## Page excerpt
....
### Zero-Shot Classification Example

- **Classification Setup**: The `facebook/bart-large-mnli` model is used for zero-shot classification, where the input sequence is classified into predefined categories from a list of candidate labels.

- **Classification Output**: The model predicts the most probable category for the review "satisfied little vacuum," and the result is printed as the most likely label.

In [3]:
from transformers import pipeline

# Device: -1 = CPU, 0 = GPU
classifier = pipeline("zero-shot-classification", model="facebook/bart-large-mnli", device=0)

sequence_to_classify = "satisfied little vacuum"
# Updated candidate labels
candidate_labels = [
    'Crossbody Bags', 'Car Phone Holders', 'Dashcams', 'Portable Car Vacuums','Automotive Accessories',
    'Electric Toothbrushes','Dog Collars','Wallets','Phone Cases','Bluetooth Earbuds','Smartwatches','Sofa Covers','Broom Holders',
'Kitchen Accessories','LED Lamps','Fairy Light','Security Cameras','Pendrive','Fitness Equipment','Beauty and Health Products']

result = classifier(sequence_to_classify, candidate_labels)
....
## Recorded data
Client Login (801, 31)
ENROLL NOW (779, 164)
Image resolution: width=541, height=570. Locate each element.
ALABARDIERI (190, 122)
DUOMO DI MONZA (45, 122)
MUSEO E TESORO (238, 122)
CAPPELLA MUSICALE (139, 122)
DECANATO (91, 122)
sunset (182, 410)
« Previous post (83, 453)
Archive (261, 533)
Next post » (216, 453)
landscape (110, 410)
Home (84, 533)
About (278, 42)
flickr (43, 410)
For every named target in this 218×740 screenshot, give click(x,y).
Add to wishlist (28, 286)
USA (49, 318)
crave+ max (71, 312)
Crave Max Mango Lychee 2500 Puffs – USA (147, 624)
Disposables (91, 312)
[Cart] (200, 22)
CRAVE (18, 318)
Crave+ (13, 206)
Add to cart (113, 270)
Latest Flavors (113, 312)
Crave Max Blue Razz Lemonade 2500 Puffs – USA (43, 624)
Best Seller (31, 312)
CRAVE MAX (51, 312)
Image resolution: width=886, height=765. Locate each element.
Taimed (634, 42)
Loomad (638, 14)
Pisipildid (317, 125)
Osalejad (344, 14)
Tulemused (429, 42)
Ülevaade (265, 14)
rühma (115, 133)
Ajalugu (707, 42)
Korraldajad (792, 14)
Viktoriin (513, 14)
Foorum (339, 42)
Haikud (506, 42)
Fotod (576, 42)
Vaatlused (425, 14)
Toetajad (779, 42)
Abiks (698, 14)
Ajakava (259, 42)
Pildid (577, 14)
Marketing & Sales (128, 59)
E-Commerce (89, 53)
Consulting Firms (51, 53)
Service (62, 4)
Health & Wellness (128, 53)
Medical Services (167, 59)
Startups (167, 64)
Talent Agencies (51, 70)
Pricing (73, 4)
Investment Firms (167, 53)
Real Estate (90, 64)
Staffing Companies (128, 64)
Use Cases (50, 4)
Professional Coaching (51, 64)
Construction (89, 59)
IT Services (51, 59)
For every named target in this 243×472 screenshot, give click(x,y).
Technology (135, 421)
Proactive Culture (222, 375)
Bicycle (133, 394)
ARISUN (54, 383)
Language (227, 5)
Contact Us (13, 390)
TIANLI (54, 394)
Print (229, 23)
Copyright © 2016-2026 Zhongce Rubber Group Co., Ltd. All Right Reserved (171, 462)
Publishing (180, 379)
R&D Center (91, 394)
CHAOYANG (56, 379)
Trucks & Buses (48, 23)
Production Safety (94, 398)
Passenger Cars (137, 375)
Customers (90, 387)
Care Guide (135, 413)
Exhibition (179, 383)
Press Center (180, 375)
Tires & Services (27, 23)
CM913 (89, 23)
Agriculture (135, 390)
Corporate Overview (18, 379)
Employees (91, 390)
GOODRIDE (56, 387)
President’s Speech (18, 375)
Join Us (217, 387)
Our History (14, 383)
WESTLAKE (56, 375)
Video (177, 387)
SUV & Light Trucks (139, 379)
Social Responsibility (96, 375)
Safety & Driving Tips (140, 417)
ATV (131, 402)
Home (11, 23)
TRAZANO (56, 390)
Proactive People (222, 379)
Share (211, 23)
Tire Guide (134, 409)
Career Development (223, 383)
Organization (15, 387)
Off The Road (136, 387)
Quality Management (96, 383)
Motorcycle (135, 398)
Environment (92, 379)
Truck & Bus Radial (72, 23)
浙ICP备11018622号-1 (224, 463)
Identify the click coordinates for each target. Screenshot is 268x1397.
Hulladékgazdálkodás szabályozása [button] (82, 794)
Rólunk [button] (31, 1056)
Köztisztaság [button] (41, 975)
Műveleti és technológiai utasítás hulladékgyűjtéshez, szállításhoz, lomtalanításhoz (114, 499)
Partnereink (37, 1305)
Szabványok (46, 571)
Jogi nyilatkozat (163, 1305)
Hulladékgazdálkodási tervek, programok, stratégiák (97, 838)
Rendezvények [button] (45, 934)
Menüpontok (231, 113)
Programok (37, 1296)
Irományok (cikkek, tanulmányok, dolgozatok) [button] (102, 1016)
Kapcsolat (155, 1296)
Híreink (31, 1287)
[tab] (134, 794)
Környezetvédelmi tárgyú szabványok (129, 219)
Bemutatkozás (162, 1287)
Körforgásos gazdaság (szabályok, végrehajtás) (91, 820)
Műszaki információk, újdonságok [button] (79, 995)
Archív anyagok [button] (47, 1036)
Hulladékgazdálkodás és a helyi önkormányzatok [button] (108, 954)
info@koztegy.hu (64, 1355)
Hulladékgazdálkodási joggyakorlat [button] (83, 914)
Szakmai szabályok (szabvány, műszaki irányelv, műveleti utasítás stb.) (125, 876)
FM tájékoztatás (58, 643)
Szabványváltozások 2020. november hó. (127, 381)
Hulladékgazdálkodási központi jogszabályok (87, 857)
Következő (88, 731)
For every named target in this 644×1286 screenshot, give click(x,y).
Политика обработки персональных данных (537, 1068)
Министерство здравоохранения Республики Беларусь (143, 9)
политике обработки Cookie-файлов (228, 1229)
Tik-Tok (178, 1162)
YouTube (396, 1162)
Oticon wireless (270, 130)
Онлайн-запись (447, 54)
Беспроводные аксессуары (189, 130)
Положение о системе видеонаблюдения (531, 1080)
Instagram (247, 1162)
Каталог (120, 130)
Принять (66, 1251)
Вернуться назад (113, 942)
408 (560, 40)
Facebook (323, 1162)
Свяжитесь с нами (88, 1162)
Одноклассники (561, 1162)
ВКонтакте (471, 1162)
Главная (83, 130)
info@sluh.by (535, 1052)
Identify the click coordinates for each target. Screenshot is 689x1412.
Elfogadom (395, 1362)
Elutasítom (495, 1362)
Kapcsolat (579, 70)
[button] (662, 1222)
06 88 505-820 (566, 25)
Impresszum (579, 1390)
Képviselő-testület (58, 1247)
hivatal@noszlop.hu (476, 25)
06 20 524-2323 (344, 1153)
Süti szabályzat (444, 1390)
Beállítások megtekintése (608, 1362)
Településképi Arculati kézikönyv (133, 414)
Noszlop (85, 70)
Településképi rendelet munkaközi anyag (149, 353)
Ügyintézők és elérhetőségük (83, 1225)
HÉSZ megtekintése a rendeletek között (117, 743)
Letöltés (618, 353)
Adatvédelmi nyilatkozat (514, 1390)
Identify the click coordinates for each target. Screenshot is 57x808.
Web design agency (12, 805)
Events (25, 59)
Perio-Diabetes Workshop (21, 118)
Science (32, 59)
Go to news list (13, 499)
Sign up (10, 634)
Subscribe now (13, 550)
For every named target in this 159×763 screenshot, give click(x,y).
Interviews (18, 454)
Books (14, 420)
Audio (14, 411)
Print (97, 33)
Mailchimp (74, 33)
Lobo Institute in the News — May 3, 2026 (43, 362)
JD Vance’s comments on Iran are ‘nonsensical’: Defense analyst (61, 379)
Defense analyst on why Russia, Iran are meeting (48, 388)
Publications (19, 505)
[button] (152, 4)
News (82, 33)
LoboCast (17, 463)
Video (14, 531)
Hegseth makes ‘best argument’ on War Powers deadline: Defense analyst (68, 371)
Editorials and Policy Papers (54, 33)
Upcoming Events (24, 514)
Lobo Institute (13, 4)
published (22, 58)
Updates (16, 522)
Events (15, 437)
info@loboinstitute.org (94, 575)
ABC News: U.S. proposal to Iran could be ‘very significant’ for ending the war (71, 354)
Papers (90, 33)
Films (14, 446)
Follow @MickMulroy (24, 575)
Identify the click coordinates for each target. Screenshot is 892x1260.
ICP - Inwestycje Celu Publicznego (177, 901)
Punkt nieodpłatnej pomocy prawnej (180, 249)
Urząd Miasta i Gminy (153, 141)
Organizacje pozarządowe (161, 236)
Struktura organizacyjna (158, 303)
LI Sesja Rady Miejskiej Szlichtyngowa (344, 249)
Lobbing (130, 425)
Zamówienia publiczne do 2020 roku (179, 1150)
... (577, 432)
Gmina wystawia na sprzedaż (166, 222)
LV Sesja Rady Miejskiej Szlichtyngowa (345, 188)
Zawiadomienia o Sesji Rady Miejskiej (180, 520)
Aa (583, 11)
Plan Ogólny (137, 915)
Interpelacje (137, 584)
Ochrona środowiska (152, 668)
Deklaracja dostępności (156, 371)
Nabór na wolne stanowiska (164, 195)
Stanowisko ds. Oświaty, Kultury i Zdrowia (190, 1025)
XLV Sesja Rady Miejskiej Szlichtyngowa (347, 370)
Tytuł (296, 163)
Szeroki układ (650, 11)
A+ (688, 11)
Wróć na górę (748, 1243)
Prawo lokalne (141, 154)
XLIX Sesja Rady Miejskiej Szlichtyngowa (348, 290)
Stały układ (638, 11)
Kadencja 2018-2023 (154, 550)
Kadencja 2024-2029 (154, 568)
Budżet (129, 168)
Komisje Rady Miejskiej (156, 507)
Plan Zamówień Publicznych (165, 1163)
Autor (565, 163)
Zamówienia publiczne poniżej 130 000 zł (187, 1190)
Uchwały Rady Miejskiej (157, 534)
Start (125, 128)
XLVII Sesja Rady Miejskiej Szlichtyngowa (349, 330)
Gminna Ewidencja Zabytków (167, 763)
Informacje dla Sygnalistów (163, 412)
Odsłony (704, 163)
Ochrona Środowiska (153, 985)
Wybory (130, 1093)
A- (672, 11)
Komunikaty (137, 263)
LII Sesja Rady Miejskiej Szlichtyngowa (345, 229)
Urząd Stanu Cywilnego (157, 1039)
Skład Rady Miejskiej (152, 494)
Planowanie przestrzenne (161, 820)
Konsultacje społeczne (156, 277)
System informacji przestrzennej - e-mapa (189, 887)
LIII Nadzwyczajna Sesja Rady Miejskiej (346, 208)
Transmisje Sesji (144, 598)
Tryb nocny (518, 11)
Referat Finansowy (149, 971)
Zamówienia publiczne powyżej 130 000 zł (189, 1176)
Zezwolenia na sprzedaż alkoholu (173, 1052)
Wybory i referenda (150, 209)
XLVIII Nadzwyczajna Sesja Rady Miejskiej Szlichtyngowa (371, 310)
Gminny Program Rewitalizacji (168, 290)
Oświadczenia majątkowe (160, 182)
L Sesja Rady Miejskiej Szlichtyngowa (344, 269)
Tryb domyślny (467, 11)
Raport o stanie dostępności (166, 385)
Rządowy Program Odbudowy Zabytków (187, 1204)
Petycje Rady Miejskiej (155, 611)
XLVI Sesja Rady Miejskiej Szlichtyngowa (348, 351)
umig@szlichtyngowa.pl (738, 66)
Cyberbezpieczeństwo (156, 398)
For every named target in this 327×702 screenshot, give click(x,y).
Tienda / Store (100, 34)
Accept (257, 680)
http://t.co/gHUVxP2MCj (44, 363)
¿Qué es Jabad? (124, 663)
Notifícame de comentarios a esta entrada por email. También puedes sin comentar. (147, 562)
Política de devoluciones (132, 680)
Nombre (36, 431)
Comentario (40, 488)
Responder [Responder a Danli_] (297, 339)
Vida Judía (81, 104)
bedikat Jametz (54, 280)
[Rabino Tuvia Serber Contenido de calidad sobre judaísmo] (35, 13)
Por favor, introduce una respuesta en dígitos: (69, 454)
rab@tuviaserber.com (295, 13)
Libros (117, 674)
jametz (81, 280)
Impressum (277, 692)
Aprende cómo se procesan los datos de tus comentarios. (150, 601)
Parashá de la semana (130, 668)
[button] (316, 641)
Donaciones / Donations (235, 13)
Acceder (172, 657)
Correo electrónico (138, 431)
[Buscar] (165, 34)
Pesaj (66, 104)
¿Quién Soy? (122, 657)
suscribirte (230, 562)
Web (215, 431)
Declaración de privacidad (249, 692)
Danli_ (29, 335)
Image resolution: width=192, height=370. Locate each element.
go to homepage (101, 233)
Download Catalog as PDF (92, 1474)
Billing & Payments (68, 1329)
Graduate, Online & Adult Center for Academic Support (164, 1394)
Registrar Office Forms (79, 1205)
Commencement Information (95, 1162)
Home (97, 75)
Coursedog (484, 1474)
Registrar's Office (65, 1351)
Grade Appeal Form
....
## Exercise task 1
From the zero-shot classification example, reproduce the stretch from "# Updated candidate" through "result = classifier(sequence_to_classify, candidate_labels)" word for word.
## Exercise task 2
List every variable name that the code in the zero-shot classification example assigns a value to.

## Worked solution 1
# Updated candidate labels
candidate_labels = [
    'Crossbody Bags', 'Car Phone Holders', 'Dashcams', 'Portable Car Vacuums','Automotive Accessories',
    'Electric Toothbrushes','Dog Collars','Wallets','Phone Cases','Bluetooth Earbuds','Smartwatches','Sofa Covers','Broom Holders',
'Kitchen Accessories','LED Lamps','Fairy Light','Security Cameras','Pendrive','Fitness Equipment','Beauty and Health Products']

result = classifier(sequence_to_classify, candidate_labels)

## Worked solution 2
classifier
sequence_to_classify
candidate_labels
result